- **Texto proporcionado**

En el lenguaje punitivo, el poder simbólico de la ley y el derecho se evaporan. Proliferan las reglas individuales que, en consecuencia, precipitan el desfase de los mejores atributos cívicos; se crea un poliedro desnormalizado y caótico, espacio vacío que solo llenan las conductas desviadas e impropias. El semillero de infracciones va desde la vulneración a las reglas más elementales de urbanidad (el tránsito, semáforos, basura en calles, espacios públicos, calzadas, cortesía) hasta los casos estridentes de violencia ordinaria, megacriminalidad y crimen organizado.
En ese orden de pensamiento, la actitud individual de los sujetos rubrica en el entorno social, dentro de espacios y tiempos anómicos, un puñado variado de comportamientos que revientan todo valor y socavan el respeto interpersonal y grupal.
Sabido es que el concepto anomia, despuntó de la tradición sociológica francesa con Durkheim, para luego tributar parte de su caudal a la sociología funcionalista, cuyos artífices, Parsons y Merton, le estamparon su sello trascendental, desde principios de los años cuarenta del siglo pasado, en Estados Unidos.
Como teoría criminológica y sociocriminal, esbozó el primer estirón crítico destinado a cuestionar el añejo dualismo delincuente/sociedad, herencia positivista de la escuela italiana que había fundado Lombroso y continuarían Ferri y Garófalo. La nueva categoría abrió compuertas a la interpretación analítica del delito, bajo otro tratamiento hermenéutico, describiendo las condiciones existenciales y notables diferencias que pugnan entre las metas que la sociedad propone y los medios (escasos) que provee a las personas para lograr esos fines culturales, laborales y de consumo. La raíz de la anomia se extrae del catálogo de incongruencias fatídicas que afectarán cada biografía de forma diferente y particular. A partir de la vasta geografía de fracasos y frustraciones que el mismo sistema social, con privilegios e impunidades, diseña y alimenta sin reparos.
Pero el espacio anómico no se genera de un día para otro. Requiere tiempo de fragmentación, ruptura del tejido, quiebre de la cohesión social. Y, desde luego que, concurrentemente, recibirá el endoso de la connivencia institucional. Advierte que el proceso de desintegración y desagregación social no es exclusivo de segmentos carenciados y excluidos; pues, la anomia aporta también su escalera VIP para la desviación y la infracción que abarcan sectores de poder, incrustados en la alta gama de los delitos de cuello blanco y en las sociedades criminales de gran calado. Aquí, la autoridad estatal, por el mismo esquema, agujereada por los conflictos, la ineficiencia y la corrupción, termina cediendo su responsabilidad y su pálido rol.

- **Tareas**
- 1) Resume en menos palabras el párrafo del texto sobre la anomia que empieza con «Como teoría criminológica y sociocriminal», sin perder sus datos principales.
- 2) ¿En qué tradición sociológica surgió el concepto de anomia, según el texto?
Usa únicamente el texto sobre la anomia como fuente.

- **Material proporcionado**
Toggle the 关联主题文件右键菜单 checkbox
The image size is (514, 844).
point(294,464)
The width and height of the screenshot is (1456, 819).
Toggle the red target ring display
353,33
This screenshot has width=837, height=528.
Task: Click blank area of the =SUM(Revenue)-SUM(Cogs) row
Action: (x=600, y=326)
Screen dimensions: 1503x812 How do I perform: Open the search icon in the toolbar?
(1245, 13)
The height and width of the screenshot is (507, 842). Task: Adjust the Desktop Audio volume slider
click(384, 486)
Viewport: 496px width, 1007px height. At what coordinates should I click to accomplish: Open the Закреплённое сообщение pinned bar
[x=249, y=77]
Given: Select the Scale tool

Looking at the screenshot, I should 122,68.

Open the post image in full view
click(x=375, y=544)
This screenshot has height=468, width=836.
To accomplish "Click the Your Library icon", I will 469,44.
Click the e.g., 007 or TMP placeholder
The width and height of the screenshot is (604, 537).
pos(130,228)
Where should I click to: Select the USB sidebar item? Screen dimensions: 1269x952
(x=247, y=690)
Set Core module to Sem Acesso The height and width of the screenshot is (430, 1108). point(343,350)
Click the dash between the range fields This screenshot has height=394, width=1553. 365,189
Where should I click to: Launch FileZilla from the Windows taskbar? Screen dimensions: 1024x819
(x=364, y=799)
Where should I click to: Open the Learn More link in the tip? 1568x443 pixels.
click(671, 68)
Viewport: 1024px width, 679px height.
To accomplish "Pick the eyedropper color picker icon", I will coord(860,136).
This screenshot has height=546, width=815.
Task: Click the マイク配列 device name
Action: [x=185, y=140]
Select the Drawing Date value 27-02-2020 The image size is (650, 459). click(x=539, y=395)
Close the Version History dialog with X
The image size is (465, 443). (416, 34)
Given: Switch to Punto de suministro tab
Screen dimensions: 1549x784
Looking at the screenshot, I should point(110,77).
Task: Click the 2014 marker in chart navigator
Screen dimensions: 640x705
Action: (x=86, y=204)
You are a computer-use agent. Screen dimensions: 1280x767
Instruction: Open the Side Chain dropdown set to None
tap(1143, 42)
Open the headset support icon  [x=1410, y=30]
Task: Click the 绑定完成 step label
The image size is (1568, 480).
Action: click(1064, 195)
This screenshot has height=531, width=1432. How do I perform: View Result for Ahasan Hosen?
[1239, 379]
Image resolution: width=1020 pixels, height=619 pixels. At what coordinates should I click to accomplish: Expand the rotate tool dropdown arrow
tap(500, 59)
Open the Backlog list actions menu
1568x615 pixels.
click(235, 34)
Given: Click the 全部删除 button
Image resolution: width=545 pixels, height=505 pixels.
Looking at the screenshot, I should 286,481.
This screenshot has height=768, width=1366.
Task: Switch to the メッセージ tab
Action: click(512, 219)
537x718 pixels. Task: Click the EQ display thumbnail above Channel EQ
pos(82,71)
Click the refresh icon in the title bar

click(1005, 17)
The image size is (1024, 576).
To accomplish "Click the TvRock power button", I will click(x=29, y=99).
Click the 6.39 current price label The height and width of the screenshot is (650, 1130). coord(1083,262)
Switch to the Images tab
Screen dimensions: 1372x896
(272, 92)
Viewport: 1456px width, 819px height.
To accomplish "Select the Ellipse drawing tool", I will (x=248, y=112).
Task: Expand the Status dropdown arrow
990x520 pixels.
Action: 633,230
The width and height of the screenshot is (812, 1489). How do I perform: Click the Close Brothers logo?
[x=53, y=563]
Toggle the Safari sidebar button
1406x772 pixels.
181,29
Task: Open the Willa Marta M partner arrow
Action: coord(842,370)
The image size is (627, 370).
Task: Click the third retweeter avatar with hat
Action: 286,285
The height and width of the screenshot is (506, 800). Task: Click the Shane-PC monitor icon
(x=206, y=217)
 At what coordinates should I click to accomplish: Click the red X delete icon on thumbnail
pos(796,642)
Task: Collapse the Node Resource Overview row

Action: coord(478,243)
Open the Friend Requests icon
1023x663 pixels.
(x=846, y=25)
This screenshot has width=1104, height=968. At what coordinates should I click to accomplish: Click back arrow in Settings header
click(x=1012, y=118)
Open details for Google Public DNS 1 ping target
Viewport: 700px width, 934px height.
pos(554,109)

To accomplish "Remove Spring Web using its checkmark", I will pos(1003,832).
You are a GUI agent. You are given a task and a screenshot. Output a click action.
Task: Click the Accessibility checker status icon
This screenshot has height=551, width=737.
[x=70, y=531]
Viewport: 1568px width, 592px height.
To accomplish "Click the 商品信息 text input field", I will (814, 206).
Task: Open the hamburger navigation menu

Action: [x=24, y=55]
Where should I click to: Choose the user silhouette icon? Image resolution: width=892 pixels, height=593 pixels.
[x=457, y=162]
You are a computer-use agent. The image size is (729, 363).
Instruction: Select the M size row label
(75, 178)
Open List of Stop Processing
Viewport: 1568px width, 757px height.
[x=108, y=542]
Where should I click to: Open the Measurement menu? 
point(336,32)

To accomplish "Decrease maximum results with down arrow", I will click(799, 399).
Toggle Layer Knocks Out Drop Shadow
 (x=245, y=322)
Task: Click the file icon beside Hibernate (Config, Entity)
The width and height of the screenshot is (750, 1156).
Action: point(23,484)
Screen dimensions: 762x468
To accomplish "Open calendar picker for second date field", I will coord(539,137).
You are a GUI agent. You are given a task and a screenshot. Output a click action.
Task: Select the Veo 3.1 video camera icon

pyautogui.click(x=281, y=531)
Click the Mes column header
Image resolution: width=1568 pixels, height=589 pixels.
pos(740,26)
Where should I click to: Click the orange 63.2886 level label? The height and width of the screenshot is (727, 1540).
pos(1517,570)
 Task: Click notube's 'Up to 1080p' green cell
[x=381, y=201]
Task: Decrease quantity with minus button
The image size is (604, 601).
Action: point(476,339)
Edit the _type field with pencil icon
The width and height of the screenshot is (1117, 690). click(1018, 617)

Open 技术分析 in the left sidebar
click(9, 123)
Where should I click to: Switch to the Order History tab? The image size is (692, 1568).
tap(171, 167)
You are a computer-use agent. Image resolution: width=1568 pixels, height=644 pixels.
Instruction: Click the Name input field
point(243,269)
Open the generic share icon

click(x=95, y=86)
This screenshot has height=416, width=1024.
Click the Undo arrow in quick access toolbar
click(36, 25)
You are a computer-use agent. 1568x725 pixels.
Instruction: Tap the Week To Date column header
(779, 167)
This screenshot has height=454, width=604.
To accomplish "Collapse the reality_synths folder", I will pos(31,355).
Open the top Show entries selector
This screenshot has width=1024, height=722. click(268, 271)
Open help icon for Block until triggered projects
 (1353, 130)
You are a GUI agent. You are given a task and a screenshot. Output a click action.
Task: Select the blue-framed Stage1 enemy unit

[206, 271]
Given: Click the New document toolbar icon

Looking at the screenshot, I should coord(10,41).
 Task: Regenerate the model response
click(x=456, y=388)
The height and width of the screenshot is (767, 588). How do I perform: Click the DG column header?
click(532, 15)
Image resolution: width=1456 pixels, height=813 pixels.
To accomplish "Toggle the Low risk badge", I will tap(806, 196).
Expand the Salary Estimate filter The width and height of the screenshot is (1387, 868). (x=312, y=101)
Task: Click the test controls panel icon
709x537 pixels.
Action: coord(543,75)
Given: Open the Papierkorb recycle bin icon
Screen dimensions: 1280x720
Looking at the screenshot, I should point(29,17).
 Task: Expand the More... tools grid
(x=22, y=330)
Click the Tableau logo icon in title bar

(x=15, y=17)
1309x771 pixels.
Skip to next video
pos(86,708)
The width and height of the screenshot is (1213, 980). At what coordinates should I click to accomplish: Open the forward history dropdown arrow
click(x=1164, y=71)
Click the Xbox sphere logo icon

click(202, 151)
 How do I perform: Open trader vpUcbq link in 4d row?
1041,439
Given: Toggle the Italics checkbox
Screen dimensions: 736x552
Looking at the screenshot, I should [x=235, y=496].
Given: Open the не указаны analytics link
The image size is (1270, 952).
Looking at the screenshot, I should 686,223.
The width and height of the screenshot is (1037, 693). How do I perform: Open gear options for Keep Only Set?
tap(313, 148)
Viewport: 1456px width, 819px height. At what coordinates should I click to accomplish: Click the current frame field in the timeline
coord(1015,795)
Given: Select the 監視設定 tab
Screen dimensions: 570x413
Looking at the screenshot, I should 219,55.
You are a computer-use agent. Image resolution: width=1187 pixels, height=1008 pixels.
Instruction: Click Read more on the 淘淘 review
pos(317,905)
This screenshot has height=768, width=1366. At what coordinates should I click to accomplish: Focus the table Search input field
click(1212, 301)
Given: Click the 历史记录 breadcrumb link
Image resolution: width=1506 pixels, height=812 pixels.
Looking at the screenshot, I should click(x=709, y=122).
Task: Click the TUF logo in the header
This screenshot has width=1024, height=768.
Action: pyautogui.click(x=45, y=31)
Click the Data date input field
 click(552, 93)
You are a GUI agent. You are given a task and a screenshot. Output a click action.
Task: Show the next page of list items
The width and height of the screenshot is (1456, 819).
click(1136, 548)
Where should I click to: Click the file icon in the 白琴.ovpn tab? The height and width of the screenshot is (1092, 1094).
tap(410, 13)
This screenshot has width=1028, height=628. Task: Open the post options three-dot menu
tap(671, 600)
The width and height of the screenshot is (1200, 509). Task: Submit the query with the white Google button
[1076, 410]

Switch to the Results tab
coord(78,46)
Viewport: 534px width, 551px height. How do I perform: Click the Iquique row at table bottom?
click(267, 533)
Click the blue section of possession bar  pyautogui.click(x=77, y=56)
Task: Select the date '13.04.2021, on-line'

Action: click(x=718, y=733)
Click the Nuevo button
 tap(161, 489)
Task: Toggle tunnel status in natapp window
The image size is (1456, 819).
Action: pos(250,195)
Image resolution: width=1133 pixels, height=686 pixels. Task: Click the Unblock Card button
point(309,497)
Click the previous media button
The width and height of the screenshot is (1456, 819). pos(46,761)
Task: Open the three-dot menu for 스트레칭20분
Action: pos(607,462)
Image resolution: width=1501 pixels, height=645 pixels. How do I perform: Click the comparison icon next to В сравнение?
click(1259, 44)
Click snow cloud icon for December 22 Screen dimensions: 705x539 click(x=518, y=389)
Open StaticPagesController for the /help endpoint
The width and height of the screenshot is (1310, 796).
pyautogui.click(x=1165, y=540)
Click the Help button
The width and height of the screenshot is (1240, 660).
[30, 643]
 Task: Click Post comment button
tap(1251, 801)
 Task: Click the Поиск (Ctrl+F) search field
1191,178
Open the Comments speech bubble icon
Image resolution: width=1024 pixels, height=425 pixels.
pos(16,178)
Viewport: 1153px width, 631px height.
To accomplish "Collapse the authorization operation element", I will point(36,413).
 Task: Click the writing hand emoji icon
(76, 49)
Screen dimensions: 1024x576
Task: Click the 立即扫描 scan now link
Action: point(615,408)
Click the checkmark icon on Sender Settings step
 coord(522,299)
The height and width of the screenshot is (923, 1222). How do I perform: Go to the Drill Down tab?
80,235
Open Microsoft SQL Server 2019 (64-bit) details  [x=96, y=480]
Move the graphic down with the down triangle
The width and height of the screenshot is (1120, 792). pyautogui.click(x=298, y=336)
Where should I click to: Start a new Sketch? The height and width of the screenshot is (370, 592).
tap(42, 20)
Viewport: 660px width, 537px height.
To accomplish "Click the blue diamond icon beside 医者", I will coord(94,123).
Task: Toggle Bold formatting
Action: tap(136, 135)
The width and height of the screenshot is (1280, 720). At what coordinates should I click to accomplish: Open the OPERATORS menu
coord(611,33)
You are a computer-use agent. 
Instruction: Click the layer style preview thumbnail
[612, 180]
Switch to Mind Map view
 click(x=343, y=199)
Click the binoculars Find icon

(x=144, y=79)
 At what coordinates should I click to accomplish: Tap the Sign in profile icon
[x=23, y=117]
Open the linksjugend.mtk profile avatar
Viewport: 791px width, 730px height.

- **Resultados del ejercicio**
- 1) Como teoría criminológica, la anomia cuestionó por primera vez el dualismo delincuente/sociedad, herencia positivista de la escuela italiana de Lombroso, Ferri y Garófalo. Permitió interpretar el delito de otra manera, atendiendo a la distancia entre las metas que la sociedad propone y los escasos medios que ofrece para alcanzarlas. Su raíz está en incongruencias que afectan a cada biografía de forma particular. Estas surgen de los fracasos y frustraciones que el propio sistema social, con privilegios e impunidades, diseña y alimenta.

- 2) En la tradición sociológica francesa, con Durkheim.